Speaking at the well-attended event at the Transcorp Hilton Hotel, Abuja, on Tuesday, the Minister said she was making the gesture because “their plight reminds us that the work of improving the lives of our people is a never ending one”.
Dr Okonjo-Iweala said time was ripe for the de-politicisation of oil price benchmarking. She called for the establishment of a body of experts to determine the appropriate oil price benchmark in the formulation of national budgets, observing that the strategy has worked successfully for Chile which earns huge revenues from copper.
Dr Okonjo-Iweala said she was motivated to write the book to encourage others to tell the Nigerian story by ourselves and not read it from foreigners.
“It is about time we capture our own story. We need to learn from the mistakes of our reform efforts so as not to repeat them. I hope people read it (the book) and capture the spirit of reform because Nigeria can be transformed”.
She appealed to the youth not to succumb to pessimism and hopelessness or to be discouraged by people who argue that Nigeria was a lost case.“Nigeria can and will change”, she said.
The Minister said the book was written in part to honour the work done by the Economic Management Team in the Obasanjo administration. “They put in a lot of work. What they did should not be lost”, she said.
President Goodluck Jonathan, represented by Vice President Mohammed Namadi Sambo said the book effectively refutes the popular belief that Nigeria’s political and economic institutions can never be reformed.
The President noted that the book’s central message of hope was appropriate at this point of the country’s history and that Nigeria, long given up by cynics as an entity averse to reform, can actually be transformed into one of the most dynamic economies in the world.
President Jonathan commended the Minister for finding time from her tight schedule to write the book which documents the efforts of the Presidential Economic Management Team under President Obasanjo, which Dr Okonjo-Iweala headed.
He described her effort as a manifestation of her patriotism and pledged his administration’s support for any such enterprise aimed at setting the records straight.
The President said his administration’s support for free and credible was the foundation of true reforms and which he said was motivated by an honest desire to improve the lives of the citizenry.
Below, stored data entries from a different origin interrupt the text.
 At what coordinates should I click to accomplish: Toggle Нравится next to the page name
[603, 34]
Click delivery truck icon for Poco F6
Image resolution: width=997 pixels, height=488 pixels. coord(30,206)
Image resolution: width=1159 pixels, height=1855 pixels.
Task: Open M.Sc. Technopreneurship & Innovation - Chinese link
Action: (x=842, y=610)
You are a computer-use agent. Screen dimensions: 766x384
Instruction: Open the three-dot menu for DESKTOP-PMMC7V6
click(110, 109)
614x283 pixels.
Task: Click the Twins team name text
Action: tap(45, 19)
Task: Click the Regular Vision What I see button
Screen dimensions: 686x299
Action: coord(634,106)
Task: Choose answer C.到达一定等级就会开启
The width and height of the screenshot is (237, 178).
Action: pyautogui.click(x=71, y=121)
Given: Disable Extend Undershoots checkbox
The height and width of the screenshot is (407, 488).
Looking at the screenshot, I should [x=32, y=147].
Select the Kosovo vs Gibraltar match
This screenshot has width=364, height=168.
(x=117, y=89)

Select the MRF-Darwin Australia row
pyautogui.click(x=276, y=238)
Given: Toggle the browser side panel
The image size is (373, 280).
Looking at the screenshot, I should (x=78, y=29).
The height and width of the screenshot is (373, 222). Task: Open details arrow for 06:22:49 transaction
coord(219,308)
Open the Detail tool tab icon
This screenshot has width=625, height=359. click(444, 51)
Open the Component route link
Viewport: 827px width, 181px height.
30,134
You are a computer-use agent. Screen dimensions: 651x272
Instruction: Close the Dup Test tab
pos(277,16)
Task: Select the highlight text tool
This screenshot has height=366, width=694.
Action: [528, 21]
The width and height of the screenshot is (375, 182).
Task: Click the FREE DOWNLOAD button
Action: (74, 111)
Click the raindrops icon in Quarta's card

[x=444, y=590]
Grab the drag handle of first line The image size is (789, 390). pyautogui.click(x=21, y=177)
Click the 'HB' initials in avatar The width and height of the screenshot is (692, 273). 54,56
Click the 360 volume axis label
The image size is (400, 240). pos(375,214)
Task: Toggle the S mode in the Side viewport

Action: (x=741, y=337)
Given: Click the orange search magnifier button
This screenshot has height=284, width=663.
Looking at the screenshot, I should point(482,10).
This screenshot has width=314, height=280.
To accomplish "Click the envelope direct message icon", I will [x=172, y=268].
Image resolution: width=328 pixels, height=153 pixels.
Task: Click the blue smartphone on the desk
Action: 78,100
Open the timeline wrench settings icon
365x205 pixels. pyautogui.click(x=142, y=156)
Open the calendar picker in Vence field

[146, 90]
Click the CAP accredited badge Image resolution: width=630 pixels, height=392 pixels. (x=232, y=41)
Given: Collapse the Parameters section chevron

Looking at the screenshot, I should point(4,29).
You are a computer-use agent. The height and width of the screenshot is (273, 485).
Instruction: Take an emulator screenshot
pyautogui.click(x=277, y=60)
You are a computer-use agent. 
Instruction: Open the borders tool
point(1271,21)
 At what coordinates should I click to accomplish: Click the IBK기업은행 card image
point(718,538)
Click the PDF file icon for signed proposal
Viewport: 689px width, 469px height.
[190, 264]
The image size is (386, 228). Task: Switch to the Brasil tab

Earlier Professor Paul Collier who reviewed the book described it as an appropriate prism for understanding Nigeria’s economy in the present and the future.
Prof Collier said ten years ago, Nigeria was largely perceived as resource rich but policy poor country. Stressing that though the country still has a long way to go, it has made progress in building a good foundation for economic prosperity. To do this, he said, the country must build a critical mass of understanding.
On the book’s greatest legacy, he said learning from failure was fundamental to reform success and that Nigeria needed to build and consolidate an agenda of reform integrity.
Collier cited Germany as a country which was the worst in Europe in many respects but is today has the best run economy in Europe because the country was smart to learn the right lessons from its disastrous past.
Describing the country’s reform process as a painful struggle, he said the lessons from the book were that it was important for the policy makers to focus on a pragmatic agenda and in reinventing the public sector rather than being sucked into hard ideology ideological positions.
He said the book was timely in documenting the successes and challenges of the Economic Management Team and in explaining the basis for the ground-breaking structural, macroeconomic and reform agendas it pursued with such results as debt relief and the setting up of the Excess Crude Account.
Nigeria, he noted, still needed more reform at this point because while it had got off the slope, it was not yet on top of the mountain in terms of financial and fiscal stability.